【大学中絶物語】Episode.10 中絶したことへの後悔

  • 2018年4月17日
  • 2020年9月12日
  • 中絶

男子大学生の中絶体験記

【知っておきたい妊娠と中絶のこと】

筆者(ユウスケ氏)が大学生の時に、彼女の妊娠中絶手術を共に経験した時の記録を、男性側の目線で書き記した体験談です。

少しでも、妊娠された方や中絶をお考えの方にとって、後悔のない選択ができる手助けになれれば幸いです。

愚かな自分を恨む日々

中絶して後悔しない人はいない。

後悔して、その悔いを何とかして晴らすために必死に生きている人がほとんどでしょう。

僕も例に余らず、産めなかった事実や自分自身の愚かさを何度も悔やみました。

子どもを産んだ人への嫉妬が芽生える

できちゃった結婚をした人。

学生結婚をした人。

そんな人を見ると、とても羨ましい気持ちと尊敬の念がこみ上げてくる。

自分はできなかった選択肢だから。

なぜ自分は産むことができなかったんだろうと激しく後悔する。

今の自分なら、育て上げることだってできるのに。

そんなことを考えてしまう。

一生「十字架」を背負うことになる

消せない傷。

それは中絶する前から分かりきっていた。

でも、中絶する時点ではその「十字架の意味」がわかっていなかった。

中絶したという事実は、一生かけても償いきることの出来ない十字架だと思っている。

でも、忙しい毎日の中で、どうしても忘れてしまうことがある。

堕落した時間を過ごしてしまい、ふと、「今の自分を天国にいる子どもが見たら何て思うだろう?」と考えてしまう時もある。

突然、夢に出てくることもある。

僕は今、間接的にではあるが人の命に関わる仕事をしている。

過去を変えることはできない。

でも、過去の意味を変えることはできる。

中絶したという事実は変えられないけれど

それをどう意味づけて生きていくかは本人次第である。

必死に意味づけして頑張るしかない。

それが最大の十字架だと思う。

中絶体験がなければ、もう少し、普通に楽して生きられたんじゃないかという気がする。

中絶は「終わり」ではない

中絶すれば楽になる。

日常に戻る。

そんなイメージを持っている方もいるかもしれない。

でも、実際には違う。

終わりは何かの始まり…

その言葉通り、中絶してからの方がむしろ始まりだと思う。

一生、中絶したという事実と向き合って生きていく必要があるから。

中絶は「絶望」ではない

一方で、絶望というわけでもないと僕は思っている。

中絶した過去があるから、今を強く生きられていると思うから。

たくさんのことを学ばせてもらったから。

普通の人とは少しものの捉え方や感じ方は違うかもしれないけれど、それはそれで良いと思っている。

もちろん、希望に満ち溢れているとは言い難い。

けれど絶望して塞ぎ込んでしまっては、産まれてくるはずだった子どもに合わせる顔がなくなる。

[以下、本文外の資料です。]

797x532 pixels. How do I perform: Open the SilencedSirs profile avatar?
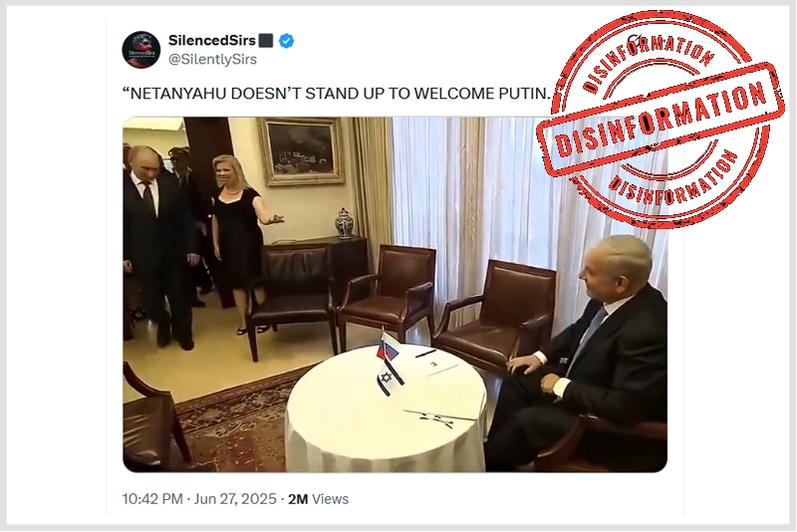coord(141,50)
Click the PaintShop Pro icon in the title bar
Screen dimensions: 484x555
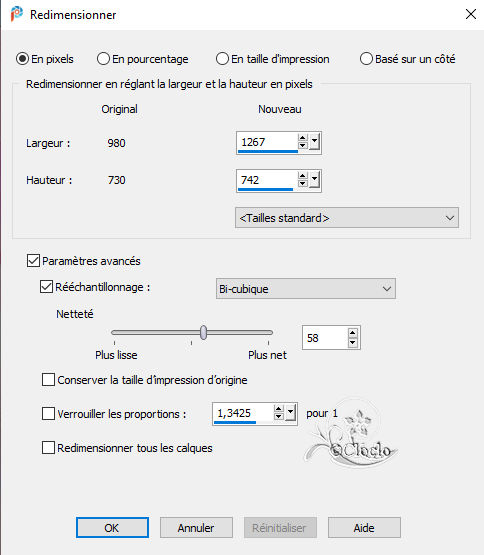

自分の命を全うすることが最低限の使命だろうと僕は思って生きている。

三度目の命日と文字にすることの決意

もうすぐ、三度目の命日を迎える。

僕は、自分が少しずつ中絶の体験や、その時に噛み締めた感情を、忘れかけてきているのを感じている。

忘れたい過去だが、忘れてはいけない過去だから、言葉にしようとその時思った。

友達にはほとんど話すことができない。

親友や家族も、変に蒸し返すようなことは絶対にしない。

だから、中絶について考えることは、日常生活中でこの数年間ほとんどなかった。

再度記憶を棚卸して言葉にしたい。

そして、ほんの少しでも出産や中絶を経験する人の役に立てたらと思い、書き記すことを決めた。

ほんの少しでも、どこかの誰かを勇気づけたり、正しい知識を身につけたりするきっかけになれば、自分の過去も少しは報われると思い、必至に記事を書いていきます。